EXCERPT PROVIDED →
Bob Simpson

No. 70
- Positions: FW • tight end • defensive back

Personal information
- Born: April 20, 1930 Windsor, Ontario, Canada
- Died: November 28, 2007 (aged 77) Ottawa, Ontario, Canada
- Listed height: 6 ft 0 in (1.83 m)
- Listed weight: 205 lb (93 kg)

Career history
- 1949: Windsor Rockets
- 1950–1962: Ottawa Rough Riders

Awards and highlights
- 2× Grey Cup champion (1951, 1960); 7× CFL East All-Star (1951, 1952, 1953, 1956–1959); Ottawa Rough Riders #70 retired; Ottawa Rough Rider record, most career touchdowns (70);
- Canadian Football Hall of Fame (Class of 1976)

= Bob Simpson (Canadian football) =

Canadian football player (1930–2007)

REQUIRED ACTION A →
Answer each question using the Bob Simpson profile.
(i) In which city was he born?
(ii) Which team did he play for from 1950 to 1962?
(iii) In which class was he inducted into the Canadian Football Hall of Fame?
REQUIRED ACTION B → Resume the Bob Simpson profile from the point where it stops.
The items that come next are separate from the Bob Simpson profile.

SOURCE MATERIAL →
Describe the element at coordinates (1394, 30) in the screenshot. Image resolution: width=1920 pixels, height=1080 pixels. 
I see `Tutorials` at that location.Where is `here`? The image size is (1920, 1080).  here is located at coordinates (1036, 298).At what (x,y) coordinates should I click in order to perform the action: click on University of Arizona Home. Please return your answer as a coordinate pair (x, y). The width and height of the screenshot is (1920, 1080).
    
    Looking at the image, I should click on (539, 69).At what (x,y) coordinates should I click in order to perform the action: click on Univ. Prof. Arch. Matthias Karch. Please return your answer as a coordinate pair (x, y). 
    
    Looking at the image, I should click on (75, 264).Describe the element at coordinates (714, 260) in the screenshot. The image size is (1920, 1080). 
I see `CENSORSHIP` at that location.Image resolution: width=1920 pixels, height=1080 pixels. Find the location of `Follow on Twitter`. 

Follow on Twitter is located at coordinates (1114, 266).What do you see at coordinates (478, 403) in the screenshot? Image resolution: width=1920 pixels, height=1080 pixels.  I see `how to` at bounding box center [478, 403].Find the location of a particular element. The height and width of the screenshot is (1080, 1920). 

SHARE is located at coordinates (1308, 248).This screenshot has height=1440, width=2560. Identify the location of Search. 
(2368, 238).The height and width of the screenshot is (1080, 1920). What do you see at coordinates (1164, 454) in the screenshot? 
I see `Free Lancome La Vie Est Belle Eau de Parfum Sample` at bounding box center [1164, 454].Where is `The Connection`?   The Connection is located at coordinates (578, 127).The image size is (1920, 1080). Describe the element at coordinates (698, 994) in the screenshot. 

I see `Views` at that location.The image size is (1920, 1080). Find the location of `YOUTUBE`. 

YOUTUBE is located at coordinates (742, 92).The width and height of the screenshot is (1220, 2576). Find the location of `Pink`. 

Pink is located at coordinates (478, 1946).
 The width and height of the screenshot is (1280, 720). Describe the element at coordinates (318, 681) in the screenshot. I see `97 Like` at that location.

RESPONSE BOX A →
(i) Windsor, Ontario, Canada
(ii) The Ottawa Rough Riders
(iii) The Class of 1976

RESPONSE BOX B →
Robert L. Simpson (April 20, 1930 – November 28, 2007) was a professional Canadian football player for the Ottawa Rough Riders, and was elected to the Canadian Football Hall of Fame in 1976. He was an IRFU all-star at four different positions throughout his career and was a two-time Grey Cup champion, winning with Ottawa in 1951 and 1960. He also represented Canada in basketball at the 1952 Summer Olympics in Helsinki.

He was the Rough Riders nominee for the Schenley Most Outstanding Player in 1956, Schenley Most Outstanding Canadian Award three times, and was Most Outstanding Canadian runner-up in 1956. Over his career with the Rough Riders, Simpson caught 274 passes for 6,034 yards and 65 touchdowns. On defense, he recorded 18 interceptions for 192 return yards and three touchdowns while on punt returns, he had 53 returns for 376 yards (7.1 yard average) and one touchdown. He was the first Rough Riders player to record 1000 receiving yards in a season, doing so in 1956.

He was named to the Ottawa Sports Hall of Fame in 1967 and the Windsor/Essex County Sports Hall of Fame Museum in 1982.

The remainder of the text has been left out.